第九十六条 各单位科技部门系统管理员负责定期导出网络和重要计算机系统日志文件并明确标识存储内容、时间、密级等信息。日志文件应至少保留一年,妥善保管。
第九十七条 各单位业务部门应明确规定备份数据的保存时限和密级,建立备份数据销毁审批登记制度,并根据数据重要性级别分类采取相应的安全销毁措施。
第九十八条 所有数据备份介质应注意防磁、防潮、防尘、防高温、防挤压存放。恢复及使用备份数据时需要提供相关口令密码的,应把口令密码密封后与数据备份介质一并妥善保管。
第四节 口令密码
第九十九条 各单位系统管理员、数据库管理员、网络管理员、业务操作人员均须设置口令密码,至少每三个月更换一次。口令密码的强度应满足不同安全性要求。
第一百条 敏感计算机系统和设备的口令密码设置应在安全的环境下进行,必要时应将口令密码笔录、密封交相关部门保管。未经科技部门主管领导许可,任何人不得擅自拆阅密封的口令密码。拆阅后的口令密码使用后应立即更改并再次密封存放。
第一百零一条 各单位应根据实际情况在一定时限内妥善保存重要计算机系统升级改造前的口令密码。
第五节 密码技术应用管理
第一百零二条 人民银行涉密网络和计算机系统应严格按照国家密码政策规定,采用相应的加密措施。非涉密网络和信息系统应依据人民银行实际需求和统一安全策略,合理选择加密措施。
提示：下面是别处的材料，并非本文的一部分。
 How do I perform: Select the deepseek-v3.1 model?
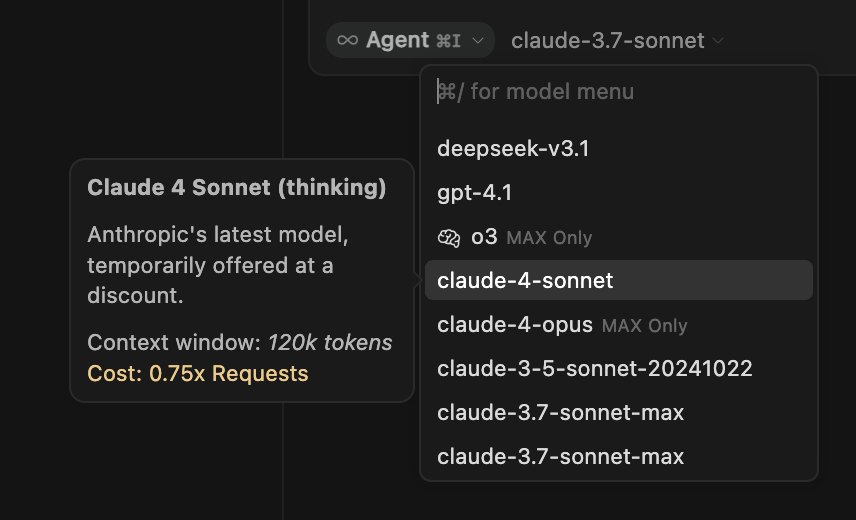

第一百零三条 各单位选用的密码产品和加密算法应符合国家相关密码管理政策规定,密码产品自身的物理和逻辑安全性应符合人民银行的相关安全要求。
第一百零四条 各单位应建立严格的密钥管理体制,选择密码管理人员必须是本单位在编的正式员工,并逐级进行备案,规范管理密钥产生、存储、分发、使用、废除、归档、销毁等过程。
第一百零五条 各单位应在安全环境中进行关键密钥的备份工作,并设置遇紧急情况下密钥自动销毁功能。
第一百零六条 各类密钥应定期更换,对已泄露或怀疑泄露的密钥应及时废除,过期密钥应安全归档或定期销毁。
第十章 第三方访问和外包服务安全管理
第一节 第三方访问控制
第一百零七条 本规定所称第三方访问是指人民银行之外的单位和个人物理访问人民银行计算机房或者通过网络连接逻辑访问人民银行数据库和计算机系统等活动。
第一百零八条 各单位保密工作委员会负责涉密计算机系统和网络相关的第三方访问授权审批,各单位科技部门负责非涉密计算机系统和网络相关的第三方访问授权审批。未经人民银行授权的任何第三方访问均视为非法入侵行为。